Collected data
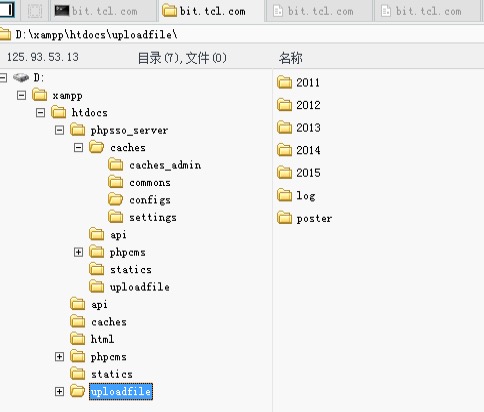The height and width of the screenshot is (412, 484).
Task: Collapse the phpsso_server node
Action: (59, 130)
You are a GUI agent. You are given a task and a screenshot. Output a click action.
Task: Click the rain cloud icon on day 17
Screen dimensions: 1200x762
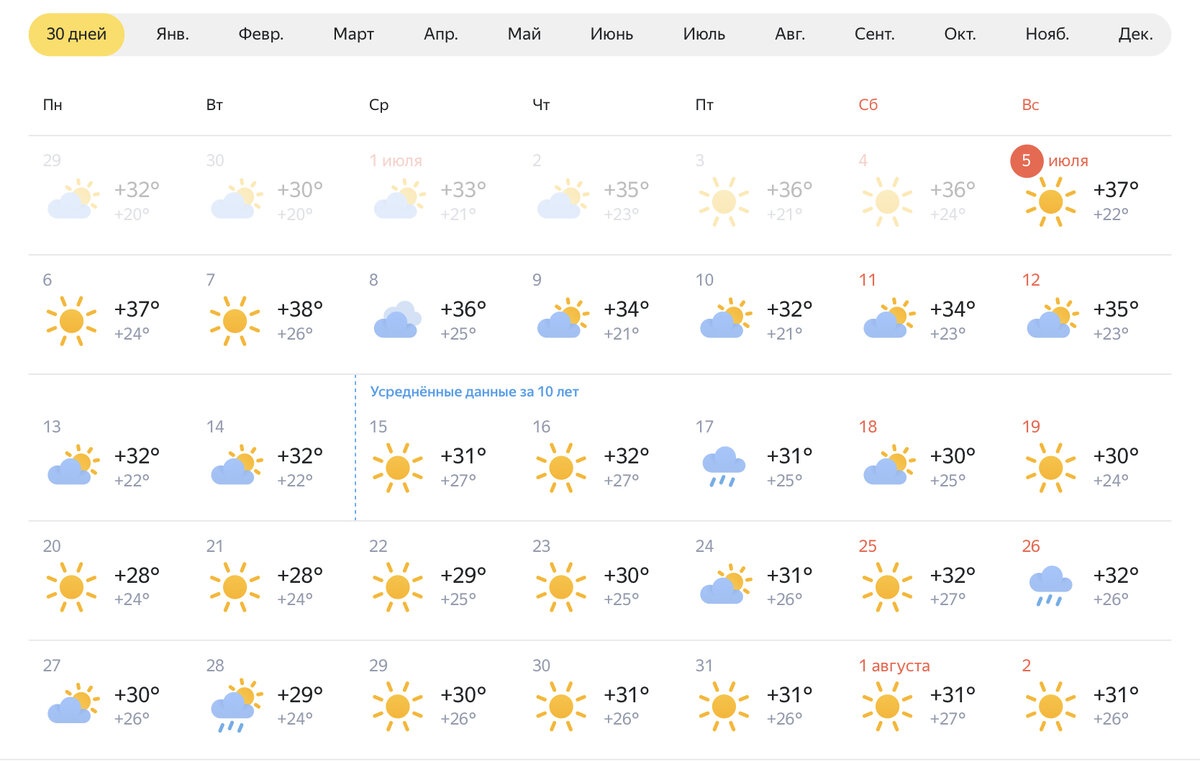click(723, 467)
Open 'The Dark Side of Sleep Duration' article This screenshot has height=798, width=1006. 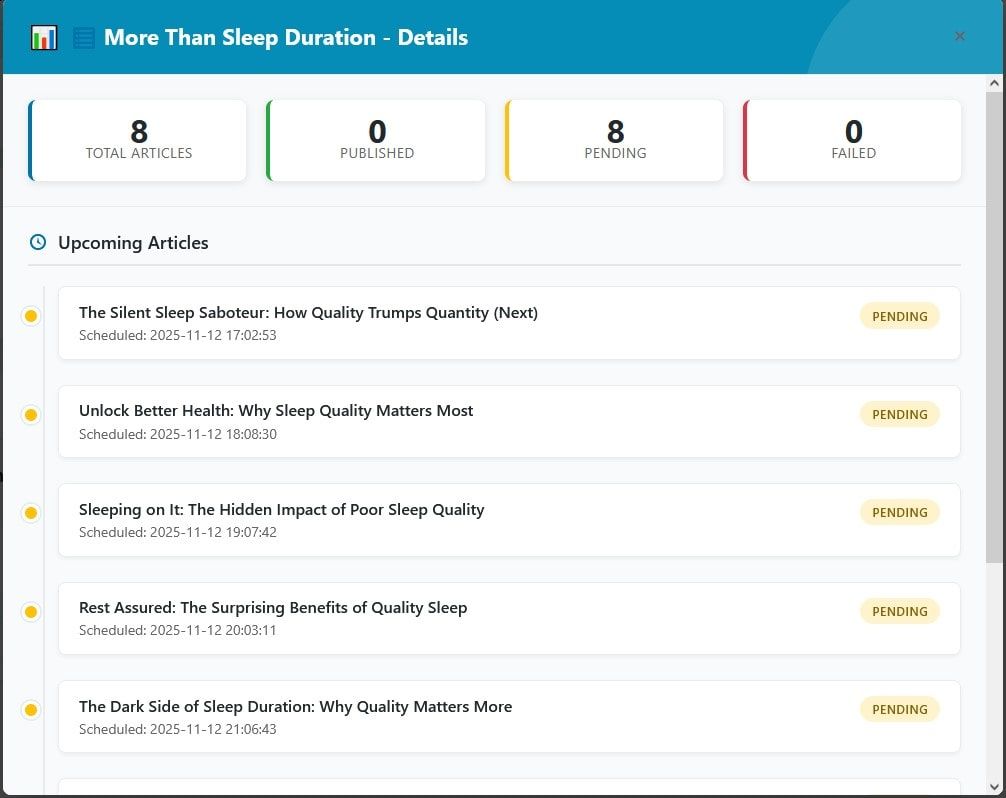point(295,707)
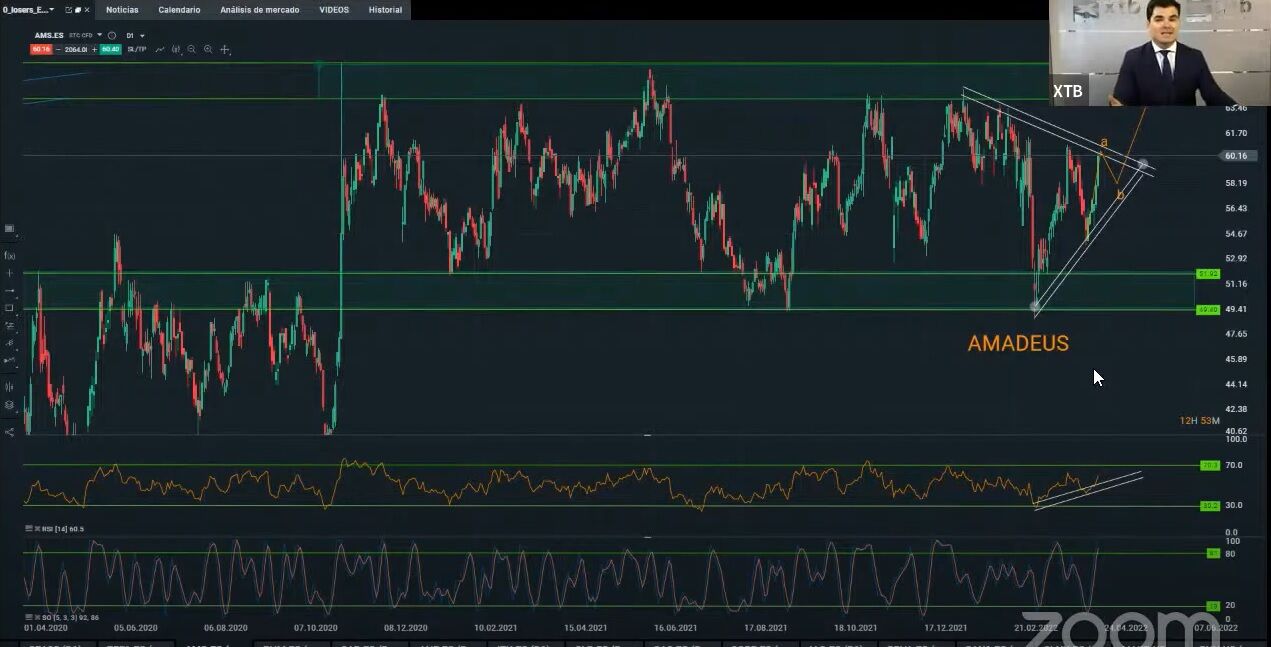Image resolution: width=1271 pixels, height=647 pixels.
Task: Click the red sell price 60.16 button
Action: click(41, 49)
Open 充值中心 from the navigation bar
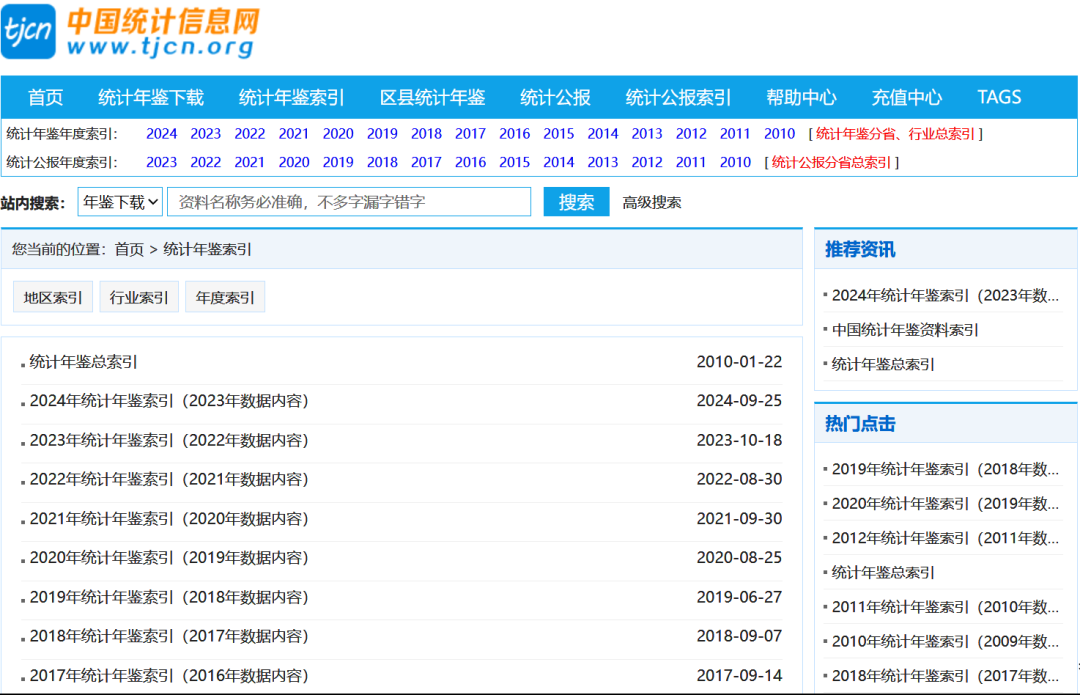 906,97
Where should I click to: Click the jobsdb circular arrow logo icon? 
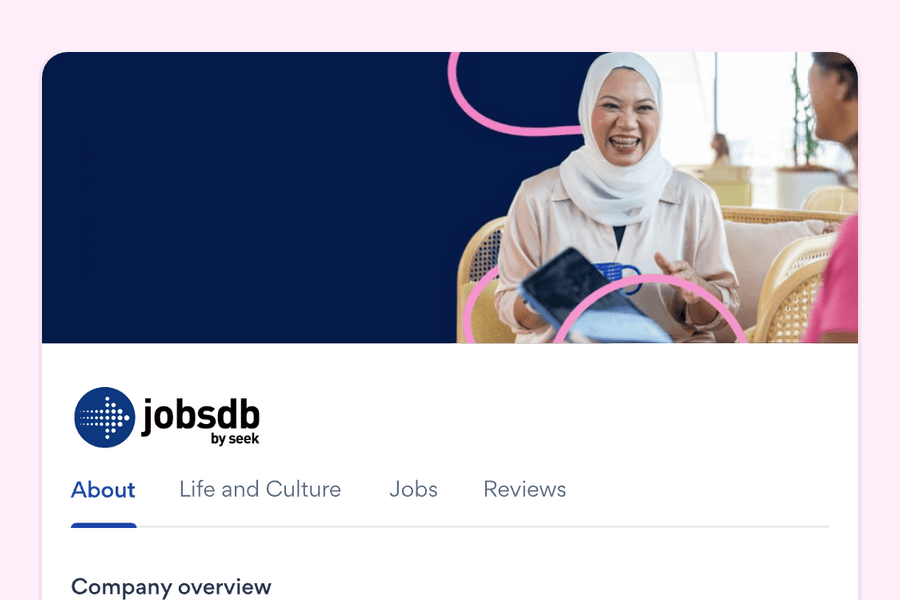point(104,417)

TASK GOAL => Give back word for word the lines from the one containing "Open 充值中心 from the navigation bar" through the final line of the data above. Pictures are to be left out.

WRITTEN ANSWER =>
Open 充值中心 from the navigation bar
 906,97
Where should I click to: Click the jobsdb circular arrow logo icon? 
point(104,417)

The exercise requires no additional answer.